Task objective:
Copy out the data below. Leave nothing out and alter nothing.

Recorded data:
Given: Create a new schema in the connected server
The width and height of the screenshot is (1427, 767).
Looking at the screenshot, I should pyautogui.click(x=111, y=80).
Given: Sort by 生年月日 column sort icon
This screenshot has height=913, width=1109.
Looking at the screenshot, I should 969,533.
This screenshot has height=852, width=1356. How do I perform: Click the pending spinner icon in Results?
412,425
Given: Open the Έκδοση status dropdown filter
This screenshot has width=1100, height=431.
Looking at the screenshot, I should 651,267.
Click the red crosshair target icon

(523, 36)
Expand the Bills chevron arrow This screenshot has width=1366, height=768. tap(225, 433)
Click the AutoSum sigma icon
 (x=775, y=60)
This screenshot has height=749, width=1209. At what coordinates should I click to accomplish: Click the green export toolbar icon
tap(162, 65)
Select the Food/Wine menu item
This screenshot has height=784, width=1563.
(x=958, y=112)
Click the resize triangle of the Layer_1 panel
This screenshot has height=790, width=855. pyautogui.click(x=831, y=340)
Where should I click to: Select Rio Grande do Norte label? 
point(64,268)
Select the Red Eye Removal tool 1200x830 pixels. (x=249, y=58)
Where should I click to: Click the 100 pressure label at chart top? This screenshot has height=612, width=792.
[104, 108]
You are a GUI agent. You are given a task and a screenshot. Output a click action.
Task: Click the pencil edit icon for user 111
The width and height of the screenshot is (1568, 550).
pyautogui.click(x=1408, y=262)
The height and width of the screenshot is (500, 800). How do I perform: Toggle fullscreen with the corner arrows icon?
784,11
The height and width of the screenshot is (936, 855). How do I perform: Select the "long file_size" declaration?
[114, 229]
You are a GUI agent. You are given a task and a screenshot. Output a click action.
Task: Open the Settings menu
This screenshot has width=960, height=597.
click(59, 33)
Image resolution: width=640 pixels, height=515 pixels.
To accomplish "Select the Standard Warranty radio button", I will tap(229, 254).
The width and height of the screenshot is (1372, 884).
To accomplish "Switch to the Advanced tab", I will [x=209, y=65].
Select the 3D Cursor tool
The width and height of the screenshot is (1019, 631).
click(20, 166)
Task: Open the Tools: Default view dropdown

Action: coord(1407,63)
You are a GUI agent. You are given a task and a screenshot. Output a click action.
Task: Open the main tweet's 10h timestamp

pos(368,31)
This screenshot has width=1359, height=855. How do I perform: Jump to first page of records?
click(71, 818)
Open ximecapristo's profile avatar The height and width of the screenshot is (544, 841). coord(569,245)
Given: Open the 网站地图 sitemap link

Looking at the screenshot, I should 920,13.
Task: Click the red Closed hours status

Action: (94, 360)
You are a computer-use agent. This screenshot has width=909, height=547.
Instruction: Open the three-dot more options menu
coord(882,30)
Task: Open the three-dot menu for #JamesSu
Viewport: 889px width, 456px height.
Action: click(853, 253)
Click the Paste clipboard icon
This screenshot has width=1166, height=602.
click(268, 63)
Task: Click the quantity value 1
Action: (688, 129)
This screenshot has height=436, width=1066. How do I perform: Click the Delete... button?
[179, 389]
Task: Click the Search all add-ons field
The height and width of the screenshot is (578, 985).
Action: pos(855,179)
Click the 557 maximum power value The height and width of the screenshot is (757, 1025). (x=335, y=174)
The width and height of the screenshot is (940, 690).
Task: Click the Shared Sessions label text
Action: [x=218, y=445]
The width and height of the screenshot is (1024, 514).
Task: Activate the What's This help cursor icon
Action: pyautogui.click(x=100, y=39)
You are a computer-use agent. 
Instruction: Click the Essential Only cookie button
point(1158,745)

Exercise output:
Given: Create a new schema in the connected server
The width and height of the screenshot is (1427, 767).
Looking at the screenshot, I should pyautogui.click(x=111, y=80).
Given: Sort by 生年月日 column sort icon
This screenshot has height=913, width=1109.
Looking at the screenshot, I should 969,533.
This screenshot has height=852, width=1356. How do I perform: Click the pending spinner icon in Results?
412,425
Given: Open the Έκδοση status dropdown filter
This screenshot has width=1100, height=431.
Looking at the screenshot, I should 651,267.
Click the red crosshair target icon

(523, 36)
Expand the Bills chevron arrow This screenshot has width=1366, height=768. tap(225, 433)
Click the AutoSum sigma icon
 (x=775, y=60)
This screenshot has height=749, width=1209. At what coordinates should I click to accomplish: Click the green export toolbar icon
tap(162, 65)
Select the Food/Wine menu item
This screenshot has height=784, width=1563.
(x=958, y=112)
Click the resize triangle of the Layer_1 panel
This screenshot has height=790, width=855. pyautogui.click(x=831, y=340)
Where should I click to: Select Rio Grande do Norte label? 
point(64,268)
Select the Red Eye Removal tool 1200x830 pixels. (x=249, y=58)
Where should I click to: Click the 100 pressure label at chart top? This screenshot has height=612, width=792.
[104, 108]
You are a GUI agent. You are given a task and a screenshot. Output a click action.
Task: Click the pencil edit icon for user 111
The width and height of the screenshot is (1568, 550).
pyautogui.click(x=1408, y=262)
The height and width of the screenshot is (500, 800). How do I perform: Toggle fullscreen with the corner arrows icon?
784,11
The height and width of the screenshot is (936, 855). How do I perform: Select the "long file_size" declaration?
[114, 229]
You are a GUI agent. You are given a task and a screenshot. Output a click action.
Task: Open the Settings menu
This screenshot has width=960, height=597.
click(59, 33)
Image resolution: width=640 pixels, height=515 pixels.
To accomplish "Select the Standard Warranty radio button", I will tap(229, 254).
The width and height of the screenshot is (1372, 884).
To accomplish "Switch to the Advanced tab", I will [x=209, y=65].
Select the 3D Cursor tool
The width and height of the screenshot is (1019, 631).
click(20, 166)
Task: Open the Tools: Default view dropdown

Action: coord(1407,63)
You are a GUI agent. You are given a task and a screenshot. Output a click action.
Task: Open the main tweet's 10h timestamp

pos(368,31)
This screenshot has width=1359, height=855. How do I perform: Jump to first page of records?
click(71, 818)
Open ximecapristo's profile avatar The height and width of the screenshot is (544, 841). coord(569,245)
Given: Open the 网站地图 sitemap link

Looking at the screenshot, I should 920,13.
Task: Click the red Closed hours status

Action: (94, 360)
You are a computer-use agent. This screenshot has width=909, height=547.
Instruction: Open the three-dot more options menu
coord(882,30)
Task: Open the three-dot menu for #JamesSu
Viewport: 889px width, 456px height.
Action: click(853, 253)
Click the Paste clipboard icon
This screenshot has width=1166, height=602.
click(268, 63)
Task: Click the quantity value 1
Action: (688, 129)
This screenshot has height=436, width=1066. How do I perform: Click the Delete... button?
[179, 389]
Task: Click the Search all add-ons field
The height and width of the screenshot is (578, 985).
Action: pos(855,179)
Click the 557 maximum power value The height and width of the screenshot is (757, 1025). (x=335, y=174)
The width and height of the screenshot is (940, 690).
Task: Click the Shared Sessions label text
Action: [x=218, y=445]
The width and height of the screenshot is (1024, 514).
Task: Activate the What's This help cursor icon
Action: pyautogui.click(x=100, y=39)
You are a computer-use agent. 
Instruction: Click the Essential Only cookie button
point(1158,745)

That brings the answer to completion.